After twenty minutes I woke, put on my glasses and looked out the window of my Oregon home. The hail that had fallen earlier still covered the ground, the sky was still gray. I heaved a great heavy sigh, feeling sad and stupid, longing for the canyon like a regular person might long for a human being.

Redbud trees at Indian Garden on the Bright Angel Trail taken by Willie Holdman

I walked into the kitchen and saw the mail had come while I was hiking at Indian Gardens. Among the bills were two packages for me.

The first package was from from Brian Kenney. It included the program from his daughter, Kaitlin’s, memorial, a short note, and a cd the family had put together of music that reminded them of Kaitlin. I read the memorial, thinking of the route that had brought me into this family’s life. I have had several people write to tell me they thought the purpose for my residency at the Grand Canyon was so that I could write the essays I did. To be a vehicle, so to speak. Someone who knew the canyon and could speak to loss. Put it in a frame that could be held and reckoned with. I don’t know. I don’t know much about anything, really. Not much at all.

My son put the cd in our stereo. That cd is playing now, and I am captured by a song I had never heard before. If I was a Raven is sung acapella by Bonnie Paine.

If I was a raven
I’d fly off to the heaven
I’d fly to all my love ones
If was a raven.


If memories are worth saving
I’d savor the feeling
Of knowing love and loving
I’d remember the feeling


Some say up on that mountain
There is many a raven
They call out to the living
From somewhere far beyond them


From the sweet love that has flown on.

The song, of course, made me think of Kaitlin Kenney, and the canyon and its ubiquitous ravens, and my own desire that when I die my ashes be scattered in the Grand Canyon so that I can be part raven and part river. Part pinion, part cacti, part ponderosa pine perched on a shelf of the rim. Part canyon dust that may one day be part canyon wall.

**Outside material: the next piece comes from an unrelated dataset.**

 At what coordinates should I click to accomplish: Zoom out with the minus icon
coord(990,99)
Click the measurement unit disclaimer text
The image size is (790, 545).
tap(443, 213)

I turned my attention to the second package, a blue plastic bubble-wrap envelop. Grand Canyon return address. Inside, I found a beautiful letter from my friend Kristi Rugg, the ranger who I hiked part of Hermit Trail with and who dropped me off at South Kaibab for my decent to the river. She had written an ode to the canyon. Beautiful heartfelt words about humans’ connection to place.

“Generations of people have made Grand Canyon home. The Hopi emerged from its depths, and to it they return when their time here is over. Tiyo, the first person to travel through the canyon’s depths by way of the river, found wonder and mystery so far removed from the outside world, sheltered in the unforgiving walls. When he emerged he was changed. He found love, discovered new information, and met his connection to the wildness, Spider Grandmother. Similarly the Diné, Havasupai, Hualapai, Paiute, Apache, and Zuni all have ventured down to be connected and be uplifed.


You are counted among those…the people who find their hearts somewhere in the granite and sandstone…..”

In addition to the letter there was a small box. Inside, was a little bear carved from pipestone. Kristi said the bear it is meant to symbolize the devine. Which may explain my ache. My experiences related to the canyon have been on the order of a spiritual awakening which has left me as porous as the canyon’s sedimentary strata, where rain water cleaves and carves and emerges later as beautiful clear springs.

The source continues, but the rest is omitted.